<<<<

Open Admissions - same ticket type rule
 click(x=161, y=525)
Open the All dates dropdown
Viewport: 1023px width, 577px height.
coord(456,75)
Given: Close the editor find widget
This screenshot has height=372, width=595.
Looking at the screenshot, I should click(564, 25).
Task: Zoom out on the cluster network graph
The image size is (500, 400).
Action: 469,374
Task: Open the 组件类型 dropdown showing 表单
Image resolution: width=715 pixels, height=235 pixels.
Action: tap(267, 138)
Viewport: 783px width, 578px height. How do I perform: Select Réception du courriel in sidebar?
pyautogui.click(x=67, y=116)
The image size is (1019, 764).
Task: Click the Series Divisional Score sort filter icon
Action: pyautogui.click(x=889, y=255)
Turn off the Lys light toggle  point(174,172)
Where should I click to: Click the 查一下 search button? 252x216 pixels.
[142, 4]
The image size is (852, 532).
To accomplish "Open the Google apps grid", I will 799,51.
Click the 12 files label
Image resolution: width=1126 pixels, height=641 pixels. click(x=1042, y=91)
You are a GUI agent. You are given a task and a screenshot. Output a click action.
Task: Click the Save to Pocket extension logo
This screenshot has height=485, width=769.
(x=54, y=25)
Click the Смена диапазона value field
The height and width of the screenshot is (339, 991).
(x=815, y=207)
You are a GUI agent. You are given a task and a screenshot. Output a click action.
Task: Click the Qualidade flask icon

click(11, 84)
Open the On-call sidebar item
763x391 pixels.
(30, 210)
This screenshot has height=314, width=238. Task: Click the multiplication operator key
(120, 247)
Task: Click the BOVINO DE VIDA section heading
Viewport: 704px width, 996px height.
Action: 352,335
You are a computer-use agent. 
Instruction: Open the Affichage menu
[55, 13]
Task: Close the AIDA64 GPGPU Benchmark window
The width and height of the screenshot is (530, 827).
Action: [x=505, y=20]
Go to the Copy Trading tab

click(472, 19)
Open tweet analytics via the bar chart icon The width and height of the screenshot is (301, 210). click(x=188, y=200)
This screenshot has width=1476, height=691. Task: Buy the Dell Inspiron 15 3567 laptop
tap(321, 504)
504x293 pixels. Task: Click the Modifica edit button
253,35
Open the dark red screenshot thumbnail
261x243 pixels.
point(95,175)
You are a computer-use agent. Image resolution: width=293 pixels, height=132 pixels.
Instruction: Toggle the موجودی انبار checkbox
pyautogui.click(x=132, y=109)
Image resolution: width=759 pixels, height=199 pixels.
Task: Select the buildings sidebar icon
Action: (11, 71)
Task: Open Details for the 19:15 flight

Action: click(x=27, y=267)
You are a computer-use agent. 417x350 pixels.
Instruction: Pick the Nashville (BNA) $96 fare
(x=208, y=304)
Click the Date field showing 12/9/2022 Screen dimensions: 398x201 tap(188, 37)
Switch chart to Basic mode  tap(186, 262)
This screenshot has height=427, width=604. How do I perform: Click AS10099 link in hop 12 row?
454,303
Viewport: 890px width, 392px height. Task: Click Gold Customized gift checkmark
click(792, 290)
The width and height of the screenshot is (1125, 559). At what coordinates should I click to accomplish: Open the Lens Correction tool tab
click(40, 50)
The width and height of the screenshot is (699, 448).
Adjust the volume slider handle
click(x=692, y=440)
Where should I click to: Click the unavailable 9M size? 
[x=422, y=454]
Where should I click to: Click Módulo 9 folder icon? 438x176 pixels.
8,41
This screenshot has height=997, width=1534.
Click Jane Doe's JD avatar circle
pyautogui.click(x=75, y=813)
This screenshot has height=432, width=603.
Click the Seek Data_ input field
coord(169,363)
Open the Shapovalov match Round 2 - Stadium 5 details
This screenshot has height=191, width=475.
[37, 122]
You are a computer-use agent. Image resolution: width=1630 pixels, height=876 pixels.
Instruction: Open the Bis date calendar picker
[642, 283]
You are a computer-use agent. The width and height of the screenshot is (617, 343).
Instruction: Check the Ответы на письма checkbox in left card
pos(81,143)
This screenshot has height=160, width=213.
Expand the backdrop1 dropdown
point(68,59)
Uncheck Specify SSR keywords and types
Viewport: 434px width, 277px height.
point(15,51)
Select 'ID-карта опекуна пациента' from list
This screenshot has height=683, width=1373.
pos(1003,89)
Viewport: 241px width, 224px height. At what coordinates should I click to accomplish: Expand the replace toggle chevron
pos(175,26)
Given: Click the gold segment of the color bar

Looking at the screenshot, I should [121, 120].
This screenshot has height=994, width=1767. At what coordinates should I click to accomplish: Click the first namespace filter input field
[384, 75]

>>>>

■ WRITTEN INSTRUCTION: Reproduce all of the records above, word for word.

■ EXERCISE ANSWER:
Open Admissions - same ticket type rule
 click(x=161, y=525)
Open the All dates dropdown
Viewport: 1023px width, 577px height.
coord(456,75)
Given: Close the editor find widget
This screenshot has height=372, width=595.
Looking at the screenshot, I should click(564, 25).
Task: Zoom out on the cluster network graph
The image size is (500, 400).
Action: 469,374
Task: Open the 组件类型 dropdown showing 表单
Image resolution: width=715 pixels, height=235 pixels.
Action: tap(267, 138)
Viewport: 783px width, 578px height. How do I perform: Select Réception du courriel in sidebar?
pyautogui.click(x=67, y=116)
The image size is (1019, 764).
Task: Click the Series Divisional Score sort filter icon
Action: pyautogui.click(x=889, y=255)
Turn off the Lys light toggle  point(174,172)
Where should I click to: Click the 查一下 search button? 252x216 pixels.
[142, 4]
The image size is (852, 532).
To accomplish "Open the Google apps grid", I will 799,51.
Click the 12 files label
Image resolution: width=1126 pixels, height=641 pixels. click(x=1042, y=91)
You are a GUI agent. You are given a task and a screenshot. Output a click action.
Task: Click the Save to Pocket extension logo
This screenshot has height=485, width=769.
(x=54, y=25)
Click the Смена диапазона value field
The height and width of the screenshot is (339, 991).
(x=815, y=207)
You are a GUI agent. You are given a task and a screenshot. Output a click action.
Task: Click the Qualidade flask icon

click(11, 84)
Open the On-call sidebar item
763x391 pixels.
(30, 210)
This screenshot has height=314, width=238. Task: Click the multiplication operator key
(120, 247)
Task: Click the BOVINO DE VIDA section heading
Viewport: 704px width, 996px height.
Action: 352,335
You are a computer-use agent. 
Instruction: Open the Affichage menu
[55, 13]
Task: Close the AIDA64 GPGPU Benchmark window
The width and height of the screenshot is (530, 827).
Action: [x=505, y=20]
Go to the Copy Trading tab

click(472, 19)
Open tweet analytics via the bar chart icon The width and height of the screenshot is (301, 210). click(x=188, y=200)
This screenshot has width=1476, height=691. Task: Buy the Dell Inspiron 15 3567 laptop
tap(321, 504)
504x293 pixels. Task: Click the Modifica edit button
253,35
Open the dark red screenshot thumbnail
261x243 pixels.
point(95,175)
You are a computer-use agent. Image resolution: width=293 pixels, height=132 pixels.
Instruction: Toggle the موجودی انبار checkbox
pyautogui.click(x=132, y=109)
Image resolution: width=759 pixels, height=199 pixels.
Task: Select the buildings sidebar icon
Action: (11, 71)
Task: Open Details for the 19:15 flight

Action: click(x=27, y=267)
You are a computer-use agent. 417x350 pixels.
Instruction: Pick the Nashville (BNA) $96 fare
(x=208, y=304)
Click the Date field showing 12/9/2022 Screen dimensions: 398x201 tap(188, 37)
Switch chart to Basic mode  tap(186, 262)
This screenshot has height=427, width=604. How do I perform: Click AS10099 link in hop 12 row?
454,303
Viewport: 890px width, 392px height. Task: Click Gold Customized gift checkmark
click(792, 290)
The width and height of the screenshot is (1125, 559). At what coordinates should I click to accomplish: Open the Lens Correction tool tab
click(40, 50)
The width and height of the screenshot is (699, 448).
Adjust the volume slider handle
click(x=692, y=440)
Where should I click to: Click the unavailable 9M size? 
[x=422, y=454]
Where should I click to: Click Módulo 9 folder icon? 438x176 pixels.
8,41
This screenshot has height=997, width=1534.
Click Jane Doe's JD avatar circle
pyautogui.click(x=75, y=813)
This screenshot has height=432, width=603.
Click the Seek Data_ input field
coord(169,363)
Open the Shapovalov match Round 2 - Stadium 5 details
This screenshot has height=191, width=475.
[37, 122]
You are a computer-use agent. Image resolution: width=1630 pixels, height=876 pixels.
Instruction: Open the Bis date calendar picker
[642, 283]
You are a computer-use agent. The width and height of the screenshot is (617, 343).
Instruction: Check the Ответы на письма checkbox in left card
pos(81,143)
This screenshot has height=160, width=213.
Expand the backdrop1 dropdown
point(68,59)
Uncheck Specify SSR keywords and types
Viewport: 434px width, 277px height.
point(15,51)
Select 'ID-карта опекуна пациента' from list
This screenshot has height=683, width=1373.
pos(1003,89)
Viewport: 241px width, 224px height. At what coordinates should I click to accomplish: Expand the replace toggle chevron
pos(175,26)
Given: Click the gold segment of the color bar

Looking at the screenshot, I should [121, 120].
This screenshot has height=994, width=1767. At what coordinates should I click to accomplish: Click the first namespace filter input field
[384, 75]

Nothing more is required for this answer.